## Goal of the exercise
Transcribe the passage of the forum thread below from "Well the thing" to "look at it.".

##### Source text #####

I was trying to look for different alternatives, but this one is still the easiest based on the docs it has. It could be something that I'm just messing up.... Any help would be highly appreciated.

itzg commented 1 month ago

Expose mc-router on a NodePort for HTTP (30013) and TCP (30012) for Minecraft. Attempt to connect to the Minecraft server via the mc-router service on port 30013

You're attempting the connection to HTTP (30013) and not Minecraft port (30012). You probably don't even need to expose HTTP.

csabca83 commented 1 month ago

Expose mc-router on a NodePort for HTTP (30013) and TCP (30012) for Minecraft. Attempt to connect to the Minecraft server via the mc-router service on port 30013

You're attempting the connection to HTTP (30013) and not Minecraft port (30012). You probably don't even need to expose HTTP.

Thanks for confirming this, I'll have that removed. Does this mean that scaling should happen even through 30012? (That's the main reason why I was playing with both ports, because I wasn't sure if sts scaling is available directly from 30012)

itzg commented 1 month ago

The HTTP API access isn't involved in auto-scaling.

That feature was contributed over 2 years ago https://github.com/itzg/mc-router/pull/29. Maybe it doesn't work anymore. If it works without it enabled, then just don't enable it.

csabca83 commented 1 month ago

The HTTP API access isn't involved in auto-scaling.

That feature was contributed over 2 years ago https://github.com/itzg/mc-router/pull/29. Maybe it doesn't work anymore. If it works without it enabled, then just don't enable it.

Well the thing is, autoscaling from 0->1 is the only thing that I need from this project 🙃. I can live my life happily without having additional hops (from ClusterIP services) and proxies, unless it's necessary for the scaling to work...

itzg commented 1 month ago

That's fair enough. There's other benefits of mc-router, but agreed that it adds extra hops if you don't need it.

With that said, I'll leave the issue open to possibly look at later. I just can't guarantee when or ever that I am able to look at it.

@vorburger perhaps you could help take a look?

csabca83 commented 1 month ago

@itzg I did some research regarding the issue and found out that StatefulSet.metadata.name and StatefulSet.spec.serviceName must be the same; otherwise, autoscaling won't work. Another important aspect I was missing is the annotation for the StatefulSet service. The annotation "mc-router.itzg.me/externalServerName" must be present. If you connect directly from an external IP address through a NodePort, the IP address of the server must be specified there.

apiVersion: v1
kind: Service
metadata:
  name: mcserver-statefulset
  namespace: mcserver
  labels:
    app: mcserver
  annotations:
    "mc-router.itzg.me/defaultServer": "true"

##### Data section #####

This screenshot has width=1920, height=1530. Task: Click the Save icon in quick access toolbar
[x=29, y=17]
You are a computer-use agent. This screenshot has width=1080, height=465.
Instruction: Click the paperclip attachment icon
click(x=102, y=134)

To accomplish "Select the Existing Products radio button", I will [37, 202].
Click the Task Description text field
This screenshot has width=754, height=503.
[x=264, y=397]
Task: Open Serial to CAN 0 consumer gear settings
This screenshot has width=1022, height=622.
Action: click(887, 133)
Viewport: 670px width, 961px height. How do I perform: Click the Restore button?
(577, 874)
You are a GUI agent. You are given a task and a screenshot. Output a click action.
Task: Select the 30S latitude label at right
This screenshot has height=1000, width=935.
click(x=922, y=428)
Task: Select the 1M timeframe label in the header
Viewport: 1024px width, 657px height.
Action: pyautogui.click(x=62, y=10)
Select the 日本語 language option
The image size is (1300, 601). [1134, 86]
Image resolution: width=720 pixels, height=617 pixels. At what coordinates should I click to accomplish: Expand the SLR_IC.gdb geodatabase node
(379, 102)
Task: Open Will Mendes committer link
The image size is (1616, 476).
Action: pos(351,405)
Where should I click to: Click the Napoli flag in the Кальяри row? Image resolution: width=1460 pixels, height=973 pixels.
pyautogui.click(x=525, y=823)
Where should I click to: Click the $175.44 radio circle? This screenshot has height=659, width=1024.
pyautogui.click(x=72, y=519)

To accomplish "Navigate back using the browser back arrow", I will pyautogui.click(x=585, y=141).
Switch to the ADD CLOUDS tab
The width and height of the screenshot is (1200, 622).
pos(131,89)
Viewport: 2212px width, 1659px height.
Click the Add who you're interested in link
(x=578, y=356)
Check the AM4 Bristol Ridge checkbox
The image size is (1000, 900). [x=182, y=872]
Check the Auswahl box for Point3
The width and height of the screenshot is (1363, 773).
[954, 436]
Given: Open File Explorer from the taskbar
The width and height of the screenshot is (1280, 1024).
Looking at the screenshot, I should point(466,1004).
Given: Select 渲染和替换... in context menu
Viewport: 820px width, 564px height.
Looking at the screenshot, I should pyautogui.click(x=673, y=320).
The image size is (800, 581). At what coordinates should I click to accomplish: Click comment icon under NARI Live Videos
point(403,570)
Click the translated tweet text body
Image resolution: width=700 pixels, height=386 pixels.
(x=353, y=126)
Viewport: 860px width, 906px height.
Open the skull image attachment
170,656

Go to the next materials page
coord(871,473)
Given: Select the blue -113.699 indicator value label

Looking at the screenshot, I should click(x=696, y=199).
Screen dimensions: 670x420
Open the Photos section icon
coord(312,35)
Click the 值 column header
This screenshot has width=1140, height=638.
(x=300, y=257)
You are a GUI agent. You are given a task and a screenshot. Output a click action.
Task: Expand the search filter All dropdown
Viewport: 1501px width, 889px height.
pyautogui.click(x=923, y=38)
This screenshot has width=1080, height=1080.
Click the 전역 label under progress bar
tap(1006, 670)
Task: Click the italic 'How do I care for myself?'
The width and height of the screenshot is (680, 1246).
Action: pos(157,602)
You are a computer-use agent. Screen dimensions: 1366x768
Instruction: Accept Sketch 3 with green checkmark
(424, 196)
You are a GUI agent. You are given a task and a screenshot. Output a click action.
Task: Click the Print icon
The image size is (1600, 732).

#####

## Correct response
Well the thing is, autoscaling from 0->1 is the only thing that I need from this project 🙃. I can live my life happily without having additional hops (from ClusterIP services) and proxies, unless it's necessary for the scaling to work...

itzg commented 1 month ago

That's fair enough. There's other benefits of mc-router, but agreed that it adds extra hops if you don't need it.

With that said, I'll leave the issue open to possibly look at later. I just can't guarantee when or ever that I am able to look at it.